- Born: Richard Thomas Eason 20 November 1913 Geelong, Victoria
- Died: 13 November 1979 (aged 65) Sandringham, Victoria
- Allegiance: Australia
- Branch: Citizen Military Forces Second Australian Imperial Force
- Service years: 1937–1968
- Rank: Brigadier
- Commands: 22nd Field Regiment (1954–57)
- Conflicts: Second World War Western Desert campaign Operation Compass; ; Battle of Greece Battle of Crete; ; New Guinea campaign Aitape–Wewak campaign; ; ;
- Awards: Military Cross Efficiency Decoration
- Australian rules footballer

Australian rules football career

Personal information
- Original team: Footscray TSOB (VAFA)
- Height: 178 cm (5 ft 10 in)
- Weight: 71 kg (157 lb)

Playing career^{1}
- Years: Club / Games (Goals)
- 1935–37: Footscray / 25 (21)
- 1937: Essendon / 2 (0)
- Total:  / 27 (21)
- ^{1} Playing statistics correct to the end of 1937.

= Dick Eason =

Australian rules footballer (1913–1979)

Brigadier Richard Thomas Eason, (20 November 1913 – 13 November 1979) was a senior Australian Army officer and an Australian rules footballer who played with Footscray and Essendon in the Victorian Football League (VFL).

==Family==
The son of Alexander 'Alec' Eason (1889–1956) and Sarah Isabel "Sadie" Eason (1885–1950), née Huggett, Richard Thomas Eason was born in Geelong on 20 November 1913. His father, Alec, and his uncle, William Eason (1882–1957), were both VFL players and VFL coaches.

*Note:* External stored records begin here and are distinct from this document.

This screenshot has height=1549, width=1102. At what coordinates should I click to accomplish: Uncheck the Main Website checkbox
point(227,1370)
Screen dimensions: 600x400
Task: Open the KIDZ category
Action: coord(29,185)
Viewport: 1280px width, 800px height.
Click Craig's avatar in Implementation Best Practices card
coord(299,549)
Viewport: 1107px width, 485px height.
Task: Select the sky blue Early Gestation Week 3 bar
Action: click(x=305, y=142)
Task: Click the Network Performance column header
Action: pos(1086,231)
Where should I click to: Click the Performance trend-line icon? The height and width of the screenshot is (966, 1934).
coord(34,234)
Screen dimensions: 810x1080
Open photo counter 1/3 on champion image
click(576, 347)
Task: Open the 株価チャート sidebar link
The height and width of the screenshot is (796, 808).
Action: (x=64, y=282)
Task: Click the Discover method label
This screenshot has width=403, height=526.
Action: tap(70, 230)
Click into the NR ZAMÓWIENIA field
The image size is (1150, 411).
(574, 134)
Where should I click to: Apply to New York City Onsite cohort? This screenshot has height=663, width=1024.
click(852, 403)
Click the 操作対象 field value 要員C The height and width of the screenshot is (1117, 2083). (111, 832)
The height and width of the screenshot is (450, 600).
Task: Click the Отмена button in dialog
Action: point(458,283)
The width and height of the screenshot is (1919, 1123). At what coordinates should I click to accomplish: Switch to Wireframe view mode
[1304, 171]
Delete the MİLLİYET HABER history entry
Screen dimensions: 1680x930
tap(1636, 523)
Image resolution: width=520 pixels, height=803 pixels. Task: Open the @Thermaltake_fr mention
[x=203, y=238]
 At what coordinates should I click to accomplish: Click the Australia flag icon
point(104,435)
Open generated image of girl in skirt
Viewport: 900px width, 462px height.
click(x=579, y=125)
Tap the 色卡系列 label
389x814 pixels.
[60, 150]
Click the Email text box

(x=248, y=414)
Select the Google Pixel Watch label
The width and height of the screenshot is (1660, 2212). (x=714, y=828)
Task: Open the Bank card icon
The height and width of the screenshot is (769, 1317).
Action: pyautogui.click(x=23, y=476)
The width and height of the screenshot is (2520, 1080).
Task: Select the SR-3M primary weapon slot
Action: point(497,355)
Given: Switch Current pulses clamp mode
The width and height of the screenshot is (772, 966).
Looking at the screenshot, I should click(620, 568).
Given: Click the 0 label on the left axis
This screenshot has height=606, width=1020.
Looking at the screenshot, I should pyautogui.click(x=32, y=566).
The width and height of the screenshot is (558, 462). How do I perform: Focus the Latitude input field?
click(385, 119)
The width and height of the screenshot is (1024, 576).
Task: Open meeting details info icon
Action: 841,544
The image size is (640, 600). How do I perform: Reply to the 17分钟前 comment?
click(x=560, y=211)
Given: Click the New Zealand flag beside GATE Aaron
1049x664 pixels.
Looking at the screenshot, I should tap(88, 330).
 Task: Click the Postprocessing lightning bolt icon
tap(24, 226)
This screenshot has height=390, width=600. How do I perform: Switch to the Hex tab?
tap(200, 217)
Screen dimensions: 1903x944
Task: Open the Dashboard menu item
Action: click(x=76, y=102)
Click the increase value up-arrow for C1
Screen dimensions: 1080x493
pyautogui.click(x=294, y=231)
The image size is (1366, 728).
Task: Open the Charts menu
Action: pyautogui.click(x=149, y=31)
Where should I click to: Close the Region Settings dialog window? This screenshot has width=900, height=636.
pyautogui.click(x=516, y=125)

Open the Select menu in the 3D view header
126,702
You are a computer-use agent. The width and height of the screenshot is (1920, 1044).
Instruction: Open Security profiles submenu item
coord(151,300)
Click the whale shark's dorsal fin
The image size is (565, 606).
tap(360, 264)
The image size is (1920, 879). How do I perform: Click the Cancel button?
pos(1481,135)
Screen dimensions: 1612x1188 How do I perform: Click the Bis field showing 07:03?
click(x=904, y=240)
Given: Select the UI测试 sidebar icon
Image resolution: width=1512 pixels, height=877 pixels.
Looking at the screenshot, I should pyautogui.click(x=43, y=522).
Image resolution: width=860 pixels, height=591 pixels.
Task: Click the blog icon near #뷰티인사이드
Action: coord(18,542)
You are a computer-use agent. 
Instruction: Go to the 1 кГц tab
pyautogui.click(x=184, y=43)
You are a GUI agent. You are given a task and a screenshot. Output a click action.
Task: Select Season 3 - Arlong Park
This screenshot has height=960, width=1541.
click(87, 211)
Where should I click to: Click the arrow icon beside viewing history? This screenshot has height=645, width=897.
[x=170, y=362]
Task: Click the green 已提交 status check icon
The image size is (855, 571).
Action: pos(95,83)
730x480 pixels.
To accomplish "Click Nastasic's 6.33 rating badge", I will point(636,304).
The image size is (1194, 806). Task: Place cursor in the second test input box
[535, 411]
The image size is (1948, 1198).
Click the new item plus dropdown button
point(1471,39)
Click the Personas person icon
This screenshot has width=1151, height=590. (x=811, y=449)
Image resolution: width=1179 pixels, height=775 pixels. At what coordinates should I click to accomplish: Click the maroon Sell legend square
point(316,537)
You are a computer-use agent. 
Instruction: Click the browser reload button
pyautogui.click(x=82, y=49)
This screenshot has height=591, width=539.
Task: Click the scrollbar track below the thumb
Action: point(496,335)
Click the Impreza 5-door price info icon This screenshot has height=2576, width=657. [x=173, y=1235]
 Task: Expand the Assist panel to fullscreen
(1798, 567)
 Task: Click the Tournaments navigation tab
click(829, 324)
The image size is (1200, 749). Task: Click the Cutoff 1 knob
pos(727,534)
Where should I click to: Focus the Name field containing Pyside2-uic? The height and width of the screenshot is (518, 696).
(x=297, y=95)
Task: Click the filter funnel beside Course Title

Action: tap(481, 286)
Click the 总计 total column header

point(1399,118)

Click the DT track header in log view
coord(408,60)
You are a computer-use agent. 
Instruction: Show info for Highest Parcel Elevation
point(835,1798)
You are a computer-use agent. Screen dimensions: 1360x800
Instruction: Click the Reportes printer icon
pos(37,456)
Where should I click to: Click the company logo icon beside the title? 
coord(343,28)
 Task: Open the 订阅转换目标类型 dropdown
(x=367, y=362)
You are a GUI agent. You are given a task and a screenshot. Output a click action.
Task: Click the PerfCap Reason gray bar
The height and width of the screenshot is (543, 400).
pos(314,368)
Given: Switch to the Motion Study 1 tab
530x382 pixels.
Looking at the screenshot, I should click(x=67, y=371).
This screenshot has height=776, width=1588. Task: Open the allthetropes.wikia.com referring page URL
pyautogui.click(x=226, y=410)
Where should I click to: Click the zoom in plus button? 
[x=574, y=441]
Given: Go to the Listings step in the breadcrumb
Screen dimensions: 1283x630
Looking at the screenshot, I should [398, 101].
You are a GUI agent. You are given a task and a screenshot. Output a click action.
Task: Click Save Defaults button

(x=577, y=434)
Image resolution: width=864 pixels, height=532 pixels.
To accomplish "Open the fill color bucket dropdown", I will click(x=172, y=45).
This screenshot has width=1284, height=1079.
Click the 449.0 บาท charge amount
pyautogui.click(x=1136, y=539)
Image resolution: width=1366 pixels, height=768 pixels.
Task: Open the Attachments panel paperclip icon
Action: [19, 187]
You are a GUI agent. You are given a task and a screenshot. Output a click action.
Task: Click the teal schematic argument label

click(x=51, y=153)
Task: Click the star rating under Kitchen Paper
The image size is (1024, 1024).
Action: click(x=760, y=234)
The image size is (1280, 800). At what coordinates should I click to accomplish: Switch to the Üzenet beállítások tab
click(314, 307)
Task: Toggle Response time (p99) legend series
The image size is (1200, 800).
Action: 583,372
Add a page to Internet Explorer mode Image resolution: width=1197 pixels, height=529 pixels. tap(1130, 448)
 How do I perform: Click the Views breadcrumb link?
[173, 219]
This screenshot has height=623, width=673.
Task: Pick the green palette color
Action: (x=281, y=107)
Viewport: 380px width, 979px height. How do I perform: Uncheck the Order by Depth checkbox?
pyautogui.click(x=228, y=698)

Eason married Mary Hemingway in 1939. They had three children.

==Football==
Having trained with Footscray in the 1934 pre-season, Eason was cleared to Footscray from the Footscray Technical School Old Boys Football Club in the Victorian Amateur Football Association on 26 April 1935.

One of four players granted a "surprise clearance" from Footscray on 22 June 1937, Eason was granted a permit by the VFL to transfer to Essendon on 23 June 1937. He played in a number of Second XVIII matches for Essendon, and played in two First XVIII matches: against Melbourne, at the MCG, on 17 July 1937, and in the last home-and-away match of the 1937 season, against South Melbourne, at the Lake Oval, on 28 August 1937, as a replacement for the injured Elton Plummer.

Eason received a permit to return to play for the Footscray TSOB Football Club in the VAFA on 24 April 1939.

==Military service==
Eason enlisted in the Second Australian Imperial Force in November 1939 and served in Libya, Greece, Crete and later Papua New Guinea during the Second World War. He was awarded the Military Cross for "outstanding courage and coolness" at Arohemi, near Wewak, in East Sepik Province, New Guinea, on 5 March 1945 when he went within 50 metres of the enemy to bring artillery fire to bear. He fought in a grenade battle against Japanese troops for 12 hours, during which 11 of his escort party were killed or wounded.

After the war Eason went on to become a brigadier in Citizen Military Forces.

==Country Fire Authority==
On 1 September 1965 he was appointed for a five-year term as the first permanent Chairman of the Country Fire Authority, and was re-appointed, for a second five-year term, on 1 September 1970.

==Death==
He died at Sandringham, Victoria on 13 November 1979.